Dua minggu yang lalu kudapati seorang ayah yang diwawancarai di televisi. Dia mencari keadilan untuk anaknya yang tewas ditabrak oknum Polisi. Aku tahu yang dilakukannya hanyalah sia-sia. Banyak lagi yang ingin kuceritakan padamu. Tentang sendal jepit yang dicuri AAL, tentang buah kakao yang dipungut seorang nenek. Dan banyak lagi yang harus kau tahu. Negeri ini hanyalah untuk orang-orang tertentu. Yang jelas bukan untuk orang-orang seperti kita. Aku sadar, tidak mungkin bagiku untuk mencari keadilan di negeri ini. Kau tahu kenapa? Ya. Keadilan itu mahal. Aku tidak punya banyak uang untuk membelinya.
Kau pernah memintaku untuk bercerita apa sebenarnya yang terjadi pada ayahmu. Kau memaksaku kembali pada masa itu.

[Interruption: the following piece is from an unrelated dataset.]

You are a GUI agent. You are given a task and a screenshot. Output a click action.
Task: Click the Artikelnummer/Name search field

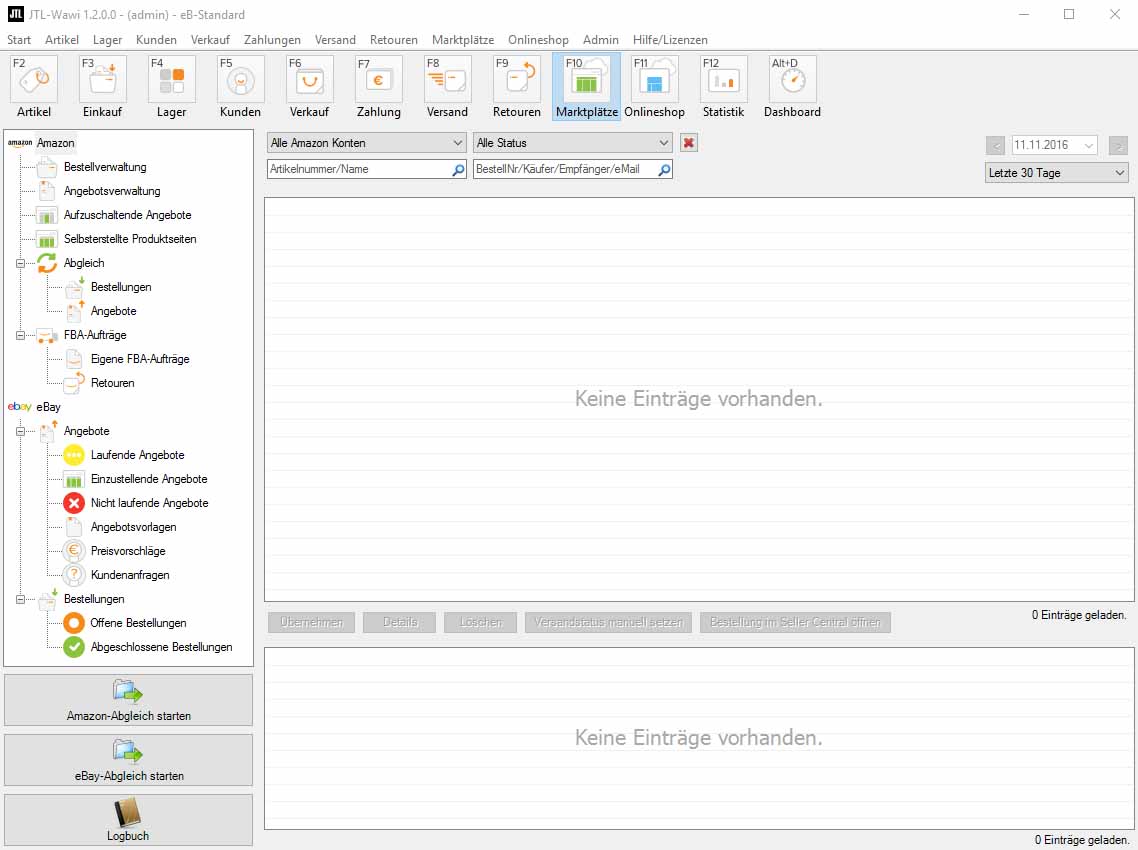tap(358, 170)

“Baiklah, jika itu yang kau inginkan.” Kataku kala itu. Kau hanya diam mendengar ceritaku. Sesekali kau meneteskan air mata.
“Ayahmu sama sepertimu. Memiliki idealis yang tinggi. Siang sebelum kejadian itu, ayahmu berhasil mengumpulkan ratusan orang. Itu termasuk gabungan buruh, petani dan warga sipil lainnya dari berbagai daerah yang ikut berpartisipasi untuk berdemo. Jumlah itu belum termasuk mahasiswa-mahasiswa yang tergabung dalam berbagai organisasi dan Ormas-ormas yang ada saat itu.” Aku memaparkan semua.
“Lalu, apa peran ayah saat itu?” tanyamu, sembari kau mengusap wajah ayahmu pada potret yang mulai usang.
“Ayahmu ditunjuk sebagai penggerak massa sekaligus orator oleh organisasi penentang pemerintah kala itu. Ayahmu orang hebat dan pemberani. Ia selalu berada di barisan terdepan. Meski pendidikannya hanya tamatan Sekolah Rakyat, Ia mampu menggerakkan massa sebesar itu. Saat matahari tepat di atas ubun-ubun kami semua berkumpul di sebuah lapangan sebelum memulai aksi.”
“Lalu apa yang terjadi pada ayah?” kau mencercahku dengan pertanyaan itu.
“Sudahlah! aku tak ingin lagi mengingat peristiwa itu.” Kataku sedikit membentakmu. Namun kau tetap memaksaku untuk menceritakannya.
“Malam setelah aksi siang itu dibubarkan paksa oleh ribuan Tentara dan Polisi, aku mendatangi rumah ayahmu. Ibumu mengatakan ayahmu pamit ke Masjid untuk sholat. Namun semenjak itu ayahmu tak pernah kembali. Banyak yang mengatakan ayahmu seorang pengecut karena mereka pikir ayahmu melarikan diri sebab takut ditangkap. Namun, ada beberapa orang yang melihat ayahmu dijemput paksa saat beberapa langkah meninggalkan masjid untuk pulang ke rumah.” Aku selalu mengingat pertanyaan yang penuh penasaran dari mu.
“Lalu...”
“Sudahlah, jangan kau tanyakan lagi!” Bentakku. Agar kau berhenti mencercahku dengan pertanyaan-pertanyaanmu itu.